* Supplied passage
# Weck canning jars?



## wagvan (Jan 29, 2011)

Anyone use Weck canning jars? They look fabulous, but pricey. I'm sure I would love them, but I am not sure they are worth the $... I especially love the juice jars. Would love to hear from someone who has used them and seen them in person.


----------



## judylou (Jun 19, 2009)

I have several different ones I have collected over the many years of canning and I love them for their unique appearance. But as you point out, they are quite expensive so I can't justify buying them unless I find them used and at a good price. I save mine to use for very special foods, things I want to display. They are just a bit more difficult to use but that is probably due to my lack of practice with them.


----------



## mekasmom (Jan 19, 2010)

They are so beautiful. I love the tall liter ones. But I have never been able to master the rings/wire things to have them seal well.


----------



## shelljo (Feb 1, 2005)

* Provided information
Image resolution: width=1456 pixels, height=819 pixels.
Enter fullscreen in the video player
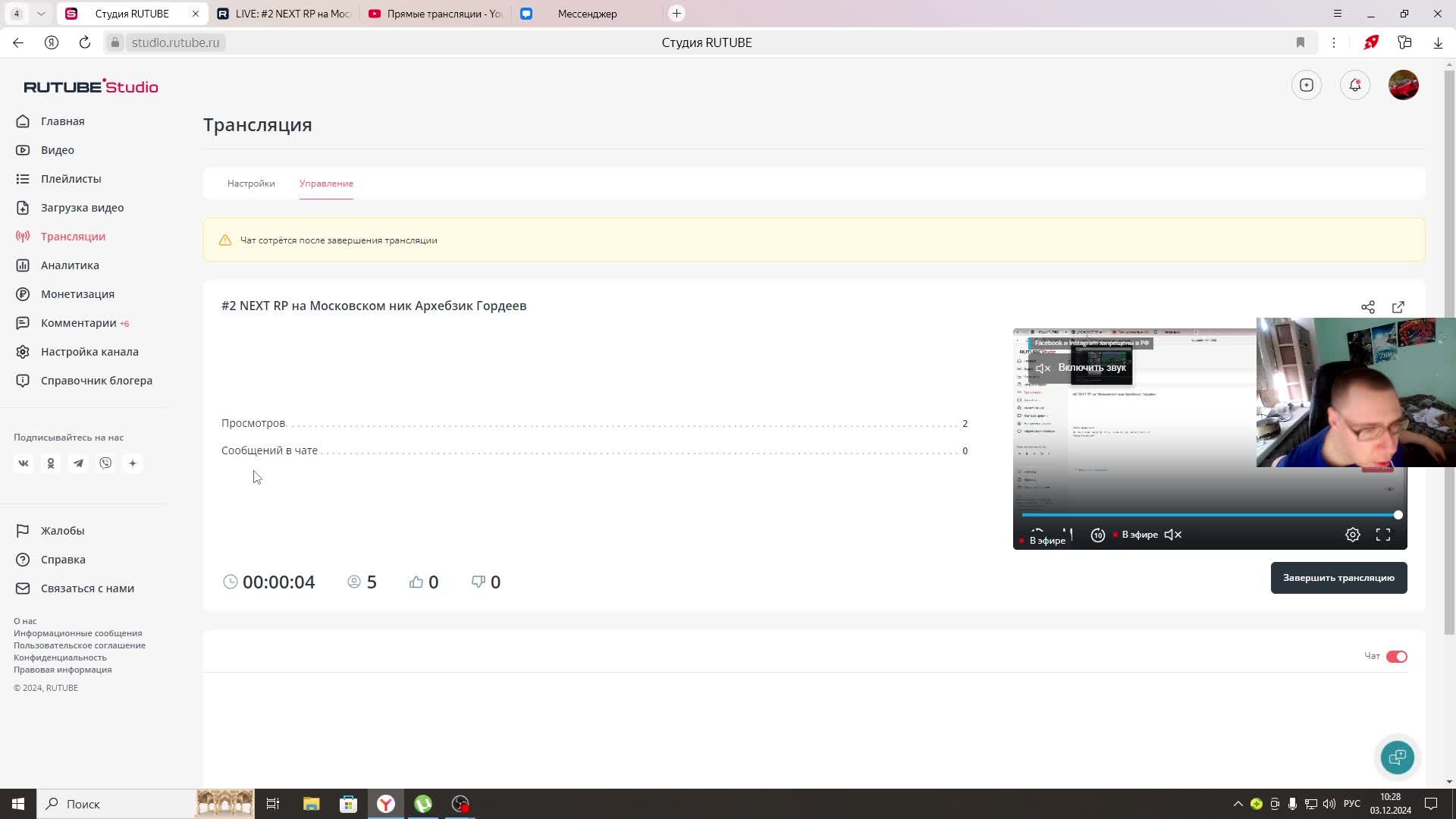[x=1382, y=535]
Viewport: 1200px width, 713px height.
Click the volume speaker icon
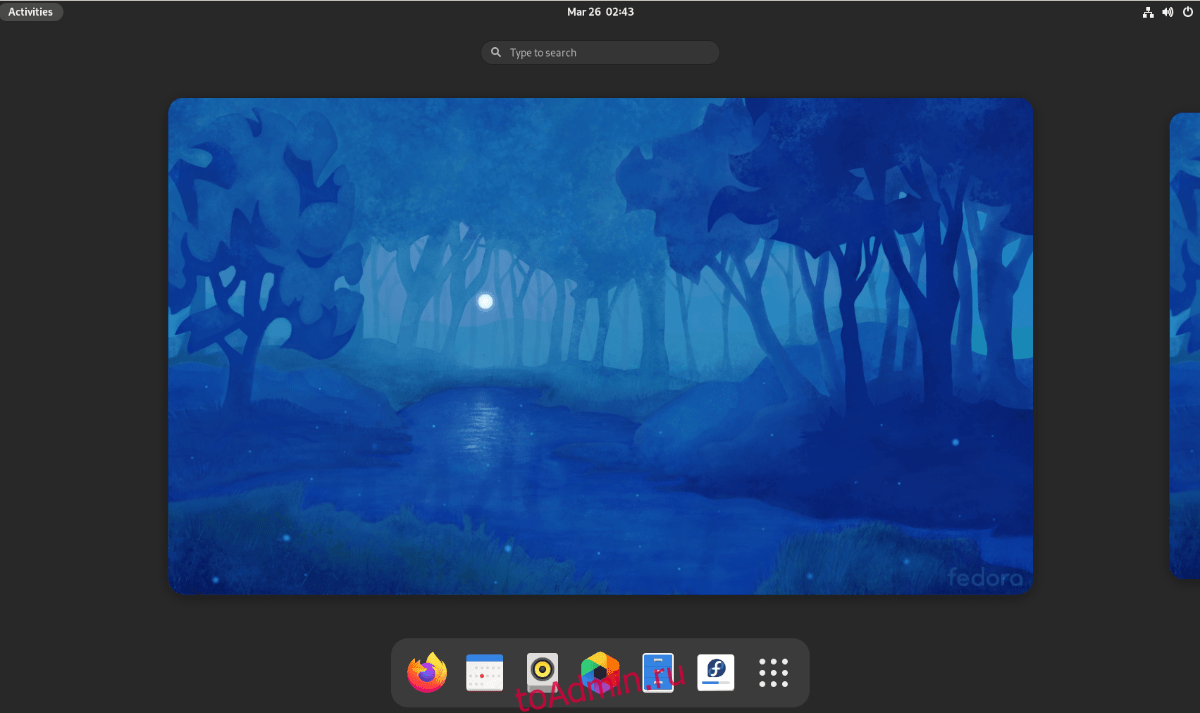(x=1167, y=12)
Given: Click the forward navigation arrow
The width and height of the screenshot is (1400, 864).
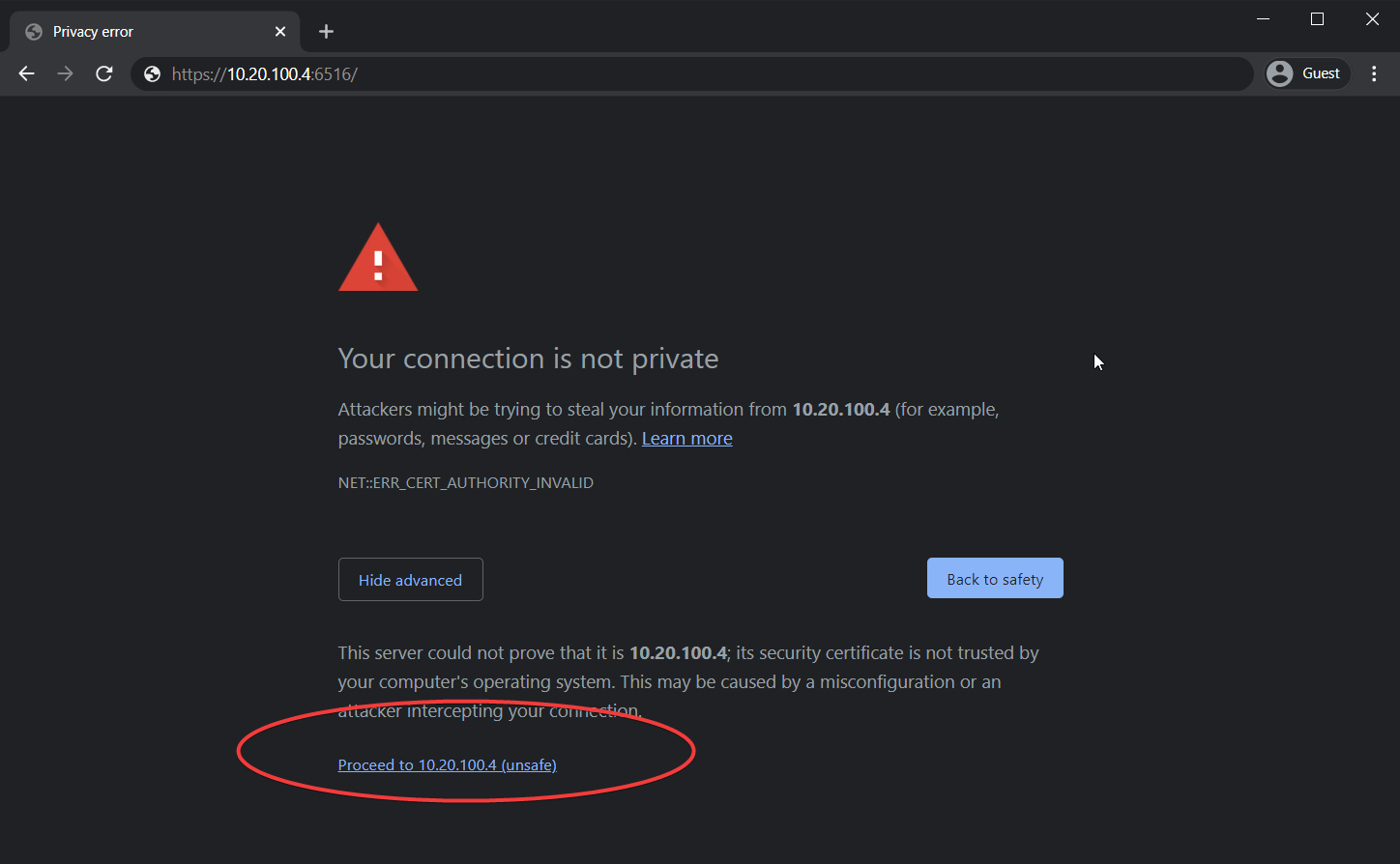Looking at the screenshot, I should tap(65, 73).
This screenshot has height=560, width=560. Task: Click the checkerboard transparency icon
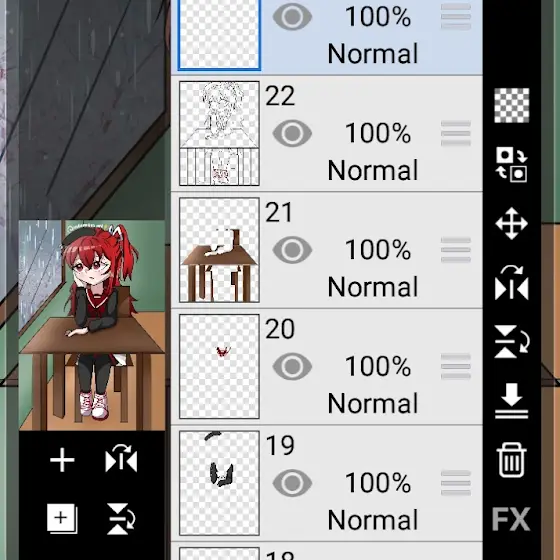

...

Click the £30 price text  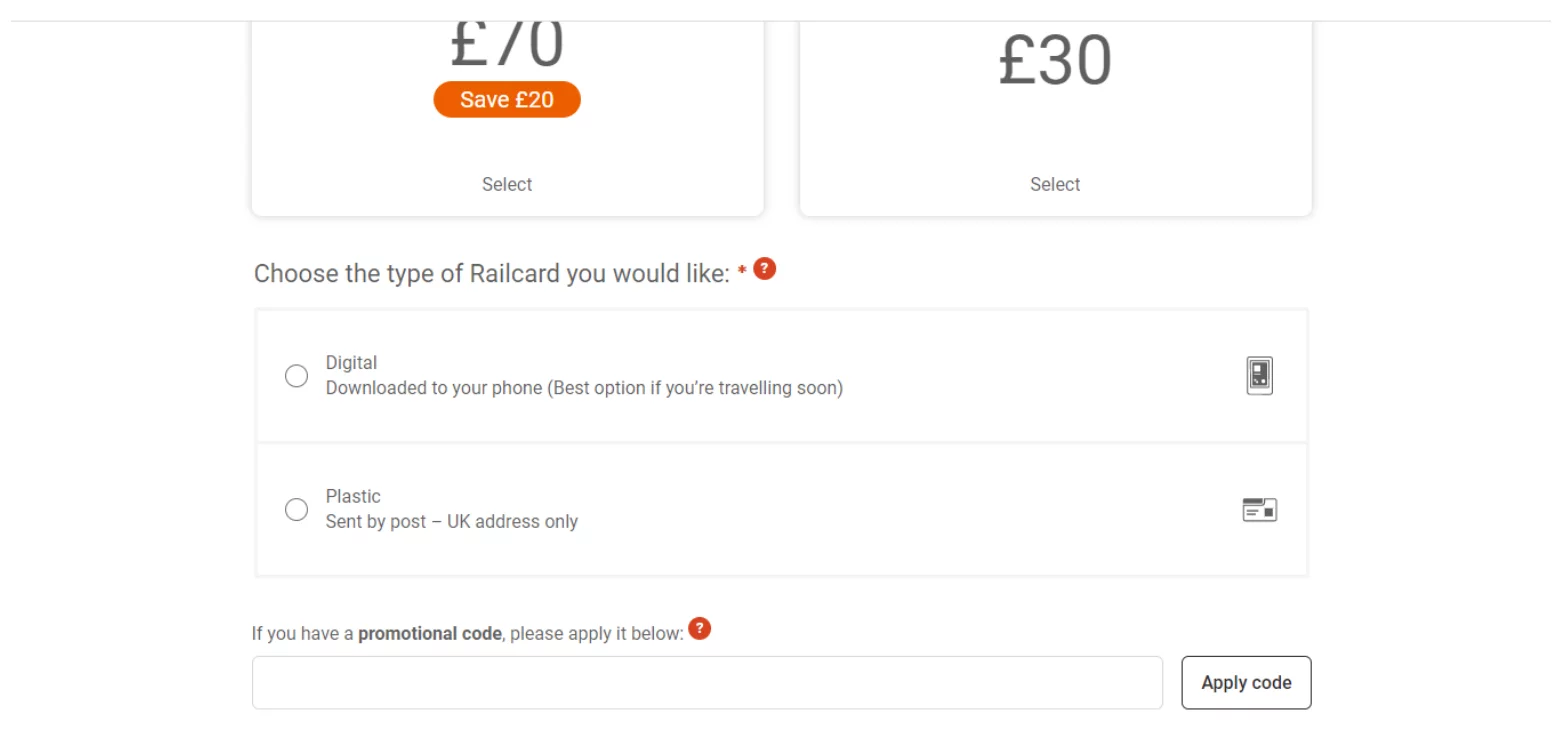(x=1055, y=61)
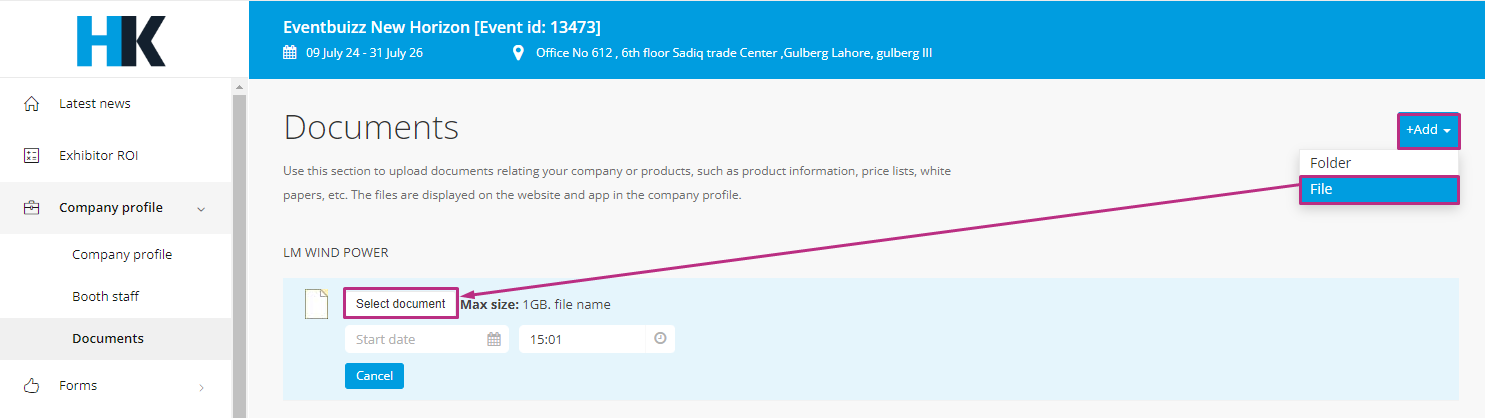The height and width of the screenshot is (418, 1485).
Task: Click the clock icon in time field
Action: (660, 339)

...

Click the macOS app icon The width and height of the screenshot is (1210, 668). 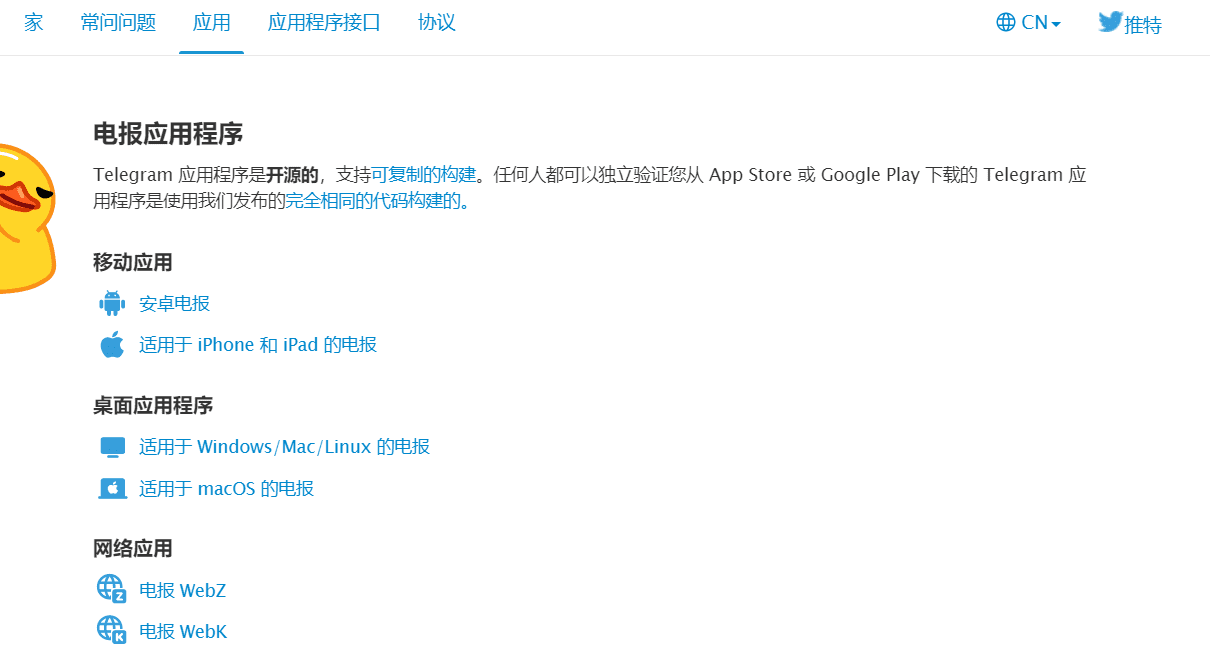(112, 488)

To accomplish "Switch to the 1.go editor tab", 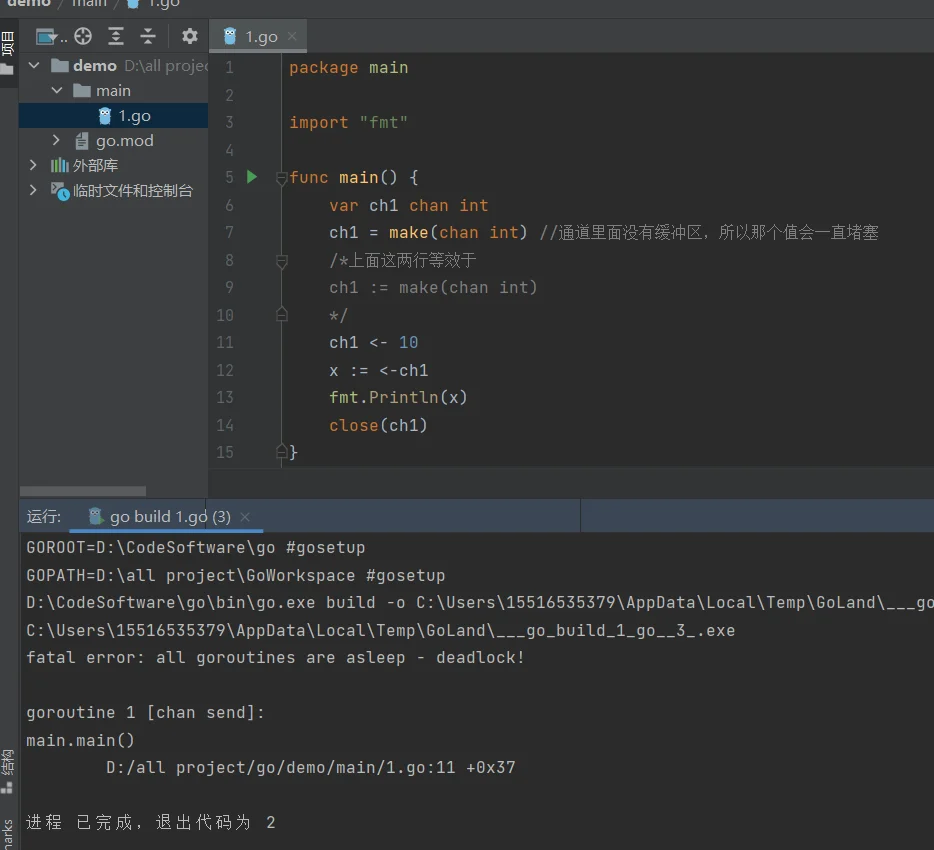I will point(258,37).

* Requests
**1.** Copy word for word the part of the Weck canning jar thread starting at "## wagvan (Jan" and ending at "practice with them.".
**2.** Quote the lines of the entries starting at the line that contains "Viewport: 1200px width, 713px height." and ending at the line that contains "This screenshot has", leaving the pictures out of your answer.

* Per-task outputs
**1.**
## wagvan (Jan 29, 2011)

Anyone use Weck canning jars? They look fabulous, but pricey. I'm sure I would love them, but I am not sure they are worth the $... I especially love the juice jars. Would love to hear from someone who has used them and seen them in person.


----------



## judylou (Jun 19, 2009)

I have several different ones I have collected over the many years of canning and I love them for their unique appearance. But as you point out, they are quite expensive so I can't justify buying them unless I find them used and at a good price. I save mine to use for very special foods, things I want to display. They are just a bit more difficult to use but that is probably due to my lack of practice with them.

**2.**
Viewport: 1200px width, 713px height.
Click the volume speaker icon
(x=1167, y=12)
Given: Click the forward navigation arrow
The width and height of the screenshot is (1400, 864).
Looking at the screenshot, I should tap(65, 73).
This screenshot has height=560, width=560. Task: Click the checkerboard transparency icon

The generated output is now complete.